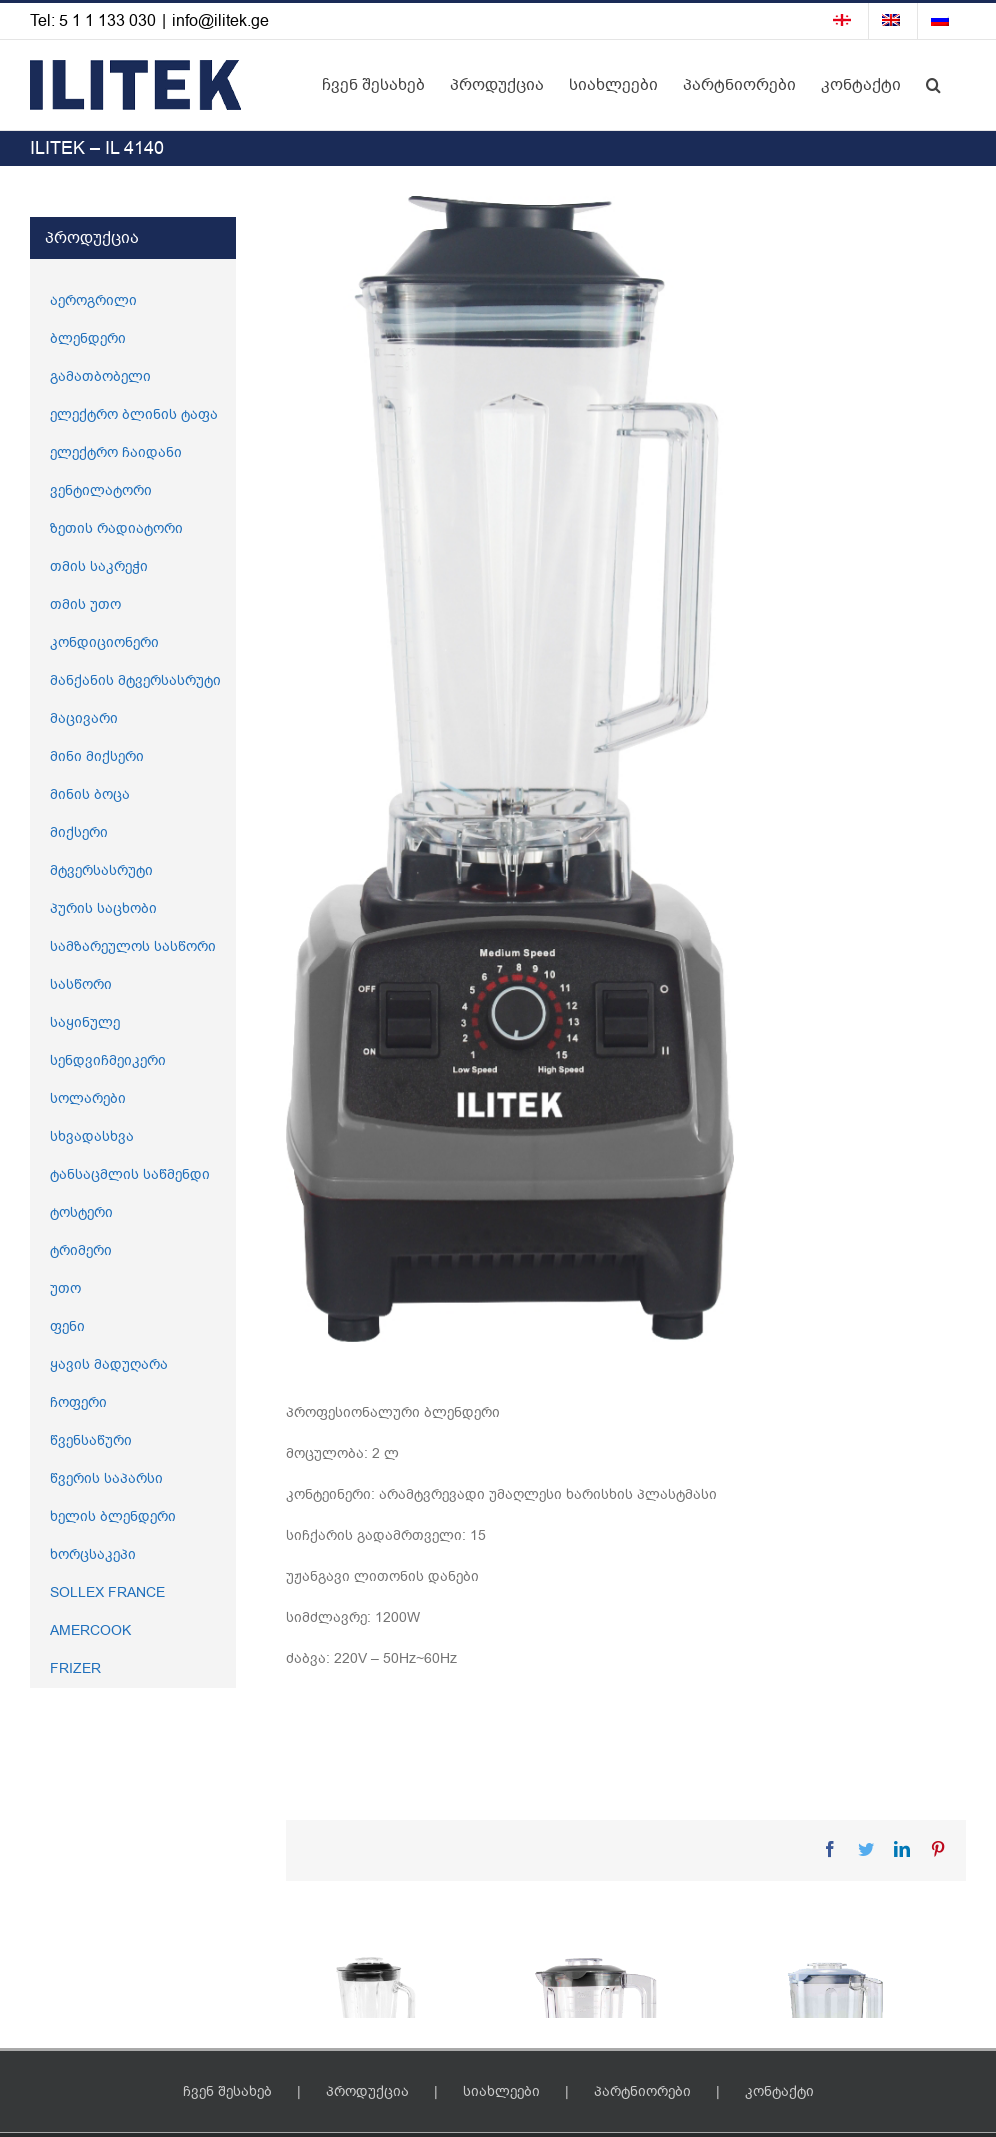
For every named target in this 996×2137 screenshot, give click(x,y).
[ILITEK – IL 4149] (625, 2080)
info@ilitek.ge (220, 21)
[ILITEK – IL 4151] (392, 2046)
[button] (933, 85)
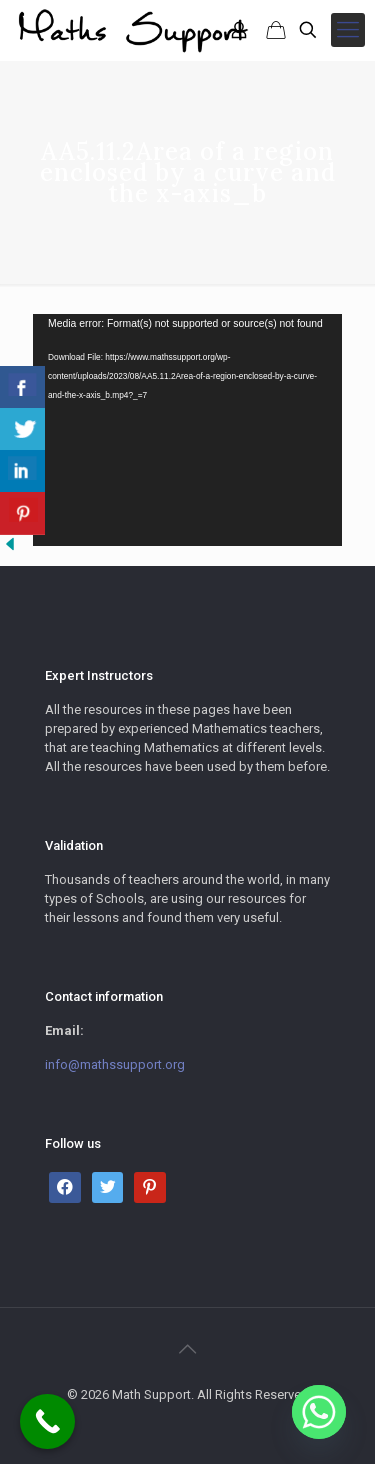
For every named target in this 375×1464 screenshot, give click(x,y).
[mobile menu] (348, 30)
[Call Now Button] (47, 1421)
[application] (187, 430)
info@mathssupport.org (115, 1064)
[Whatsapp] (319, 1412)
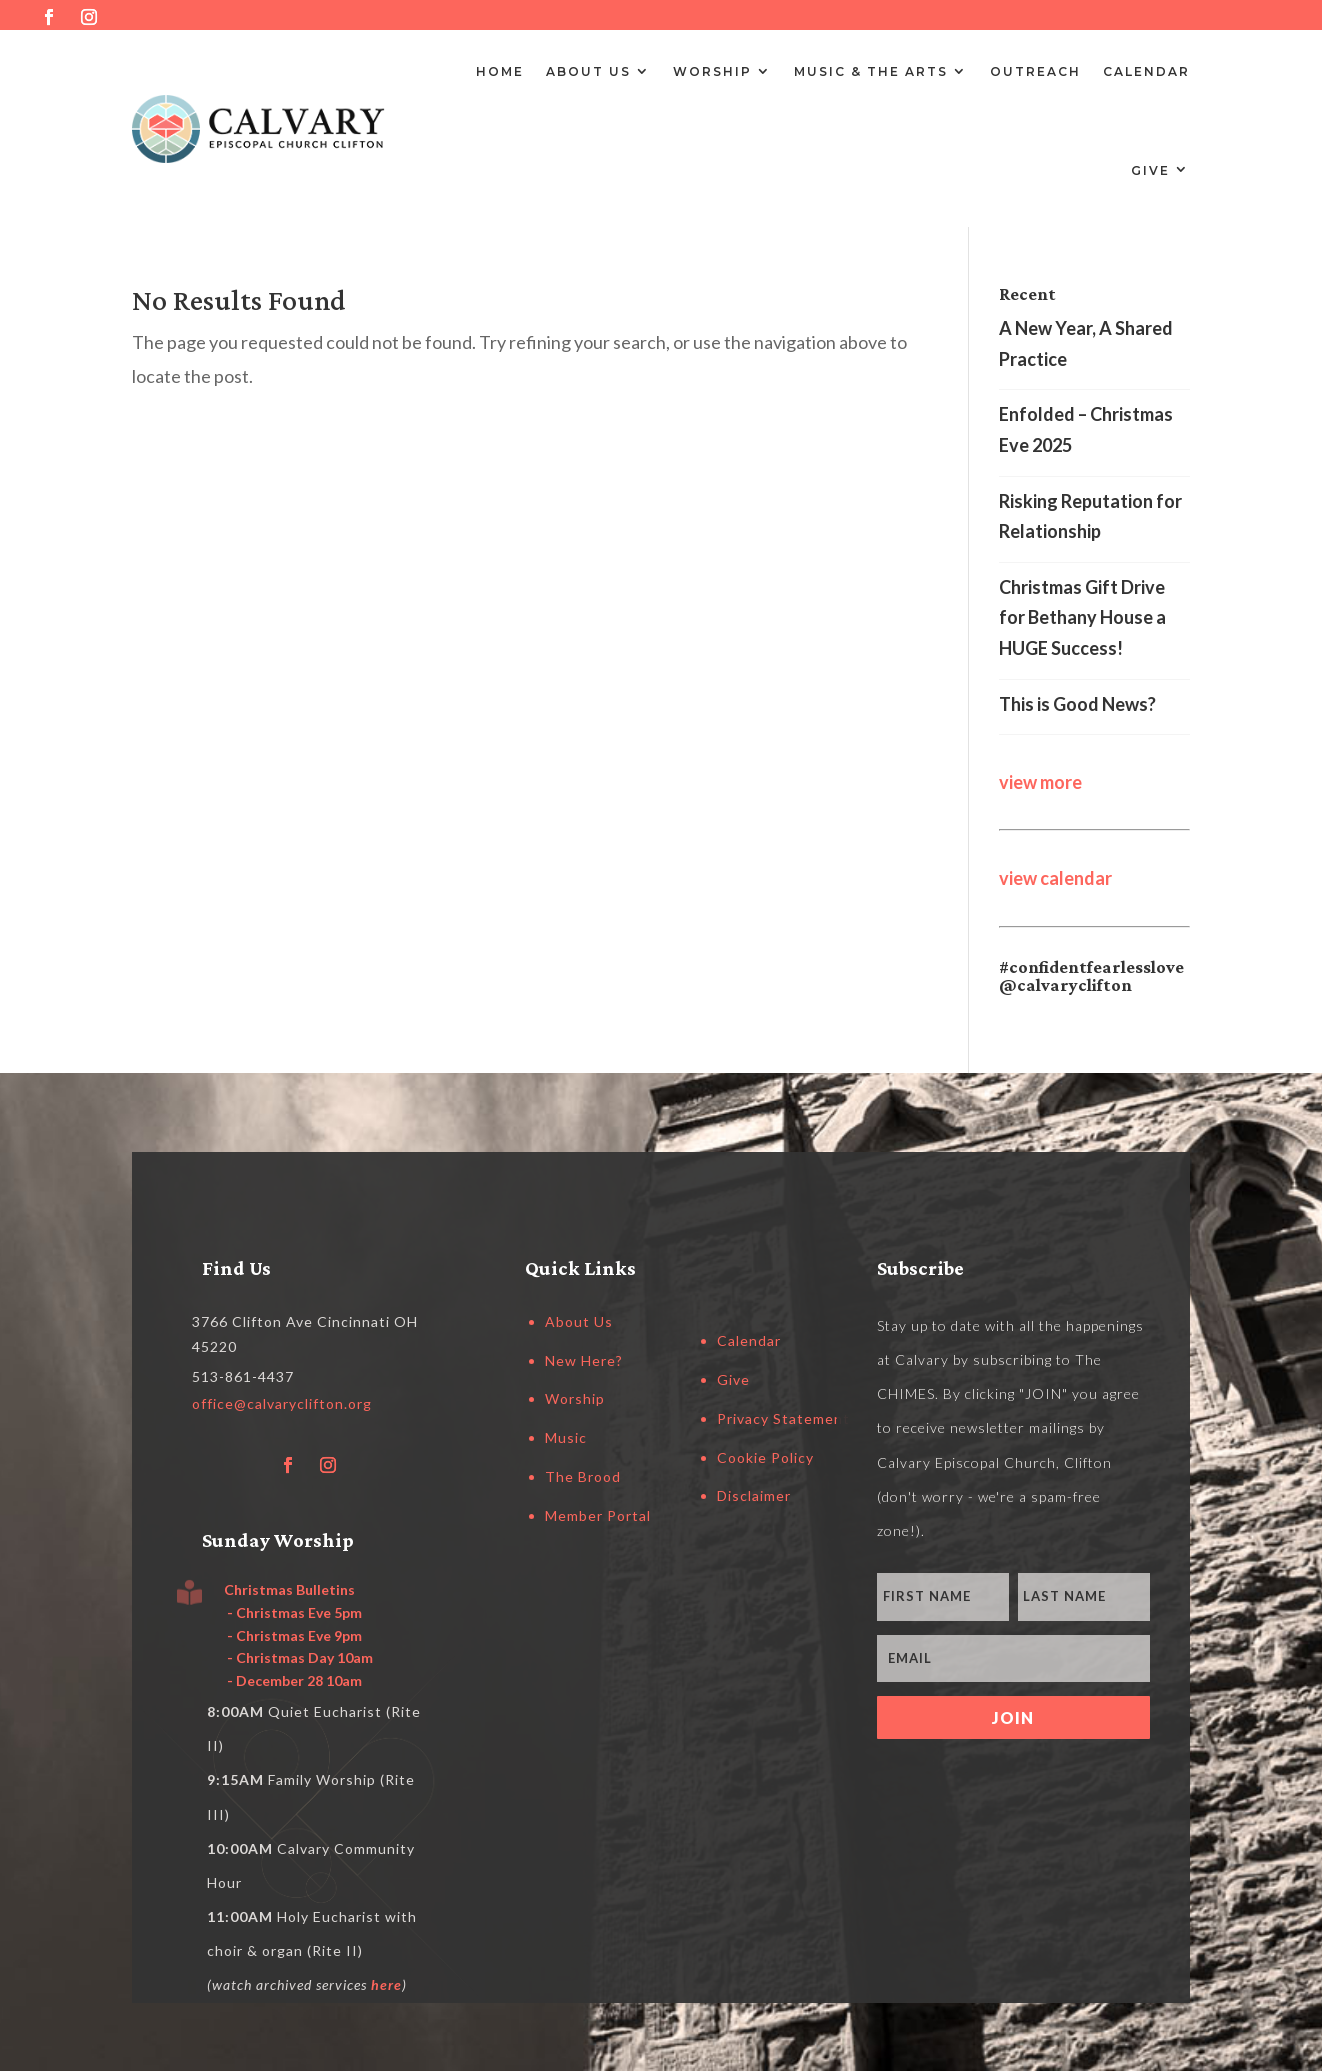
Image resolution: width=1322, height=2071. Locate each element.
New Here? (584, 1360)
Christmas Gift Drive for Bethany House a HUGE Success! (1082, 617)
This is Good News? (1077, 704)
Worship (712, 71)
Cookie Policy (765, 1457)
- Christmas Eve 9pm (293, 1635)
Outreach (1035, 71)
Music (566, 1437)
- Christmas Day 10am (298, 1657)
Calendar (1146, 71)
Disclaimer (754, 1495)
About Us (588, 71)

########

**EXERCISE AIM**
Please copy all of the material above word for word, leaving the pictures out of your copy.

**WRITTEN ANSWER**
For every named target in this 996×2137 screenshot, give click(x,y).
[ILITEK – IL 4149] (625, 2080)
info@ilitek.ge (220, 21)
[ILITEK – IL 4151] (392, 2046)
[button] (933, 85)
For every named target in this 375×1464 screenshot, give click(x,y).
[mobile menu] (348, 30)
[Call Now Button] (47, 1421)
[application] (187, 430)
info@mathssupport.org (115, 1064)
[Whatsapp] (319, 1412)
Image resolution: width=1322, height=2071. Locate each element.
New Here? (584, 1360)
Christmas Gift Drive for Bethany House a HUGE Success! (1082, 617)
This is Good News? (1077, 704)
Worship (712, 71)
Cookie Policy (765, 1457)
- Christmas Eve 9pm (293, 1635)
Outreach (1035, 71)
Music (566, 1437)
- Christmas Day 10am (298, 1657)
Calendar (1146, 71)
Disclaimer (754, 1495)
About Us (588, 71)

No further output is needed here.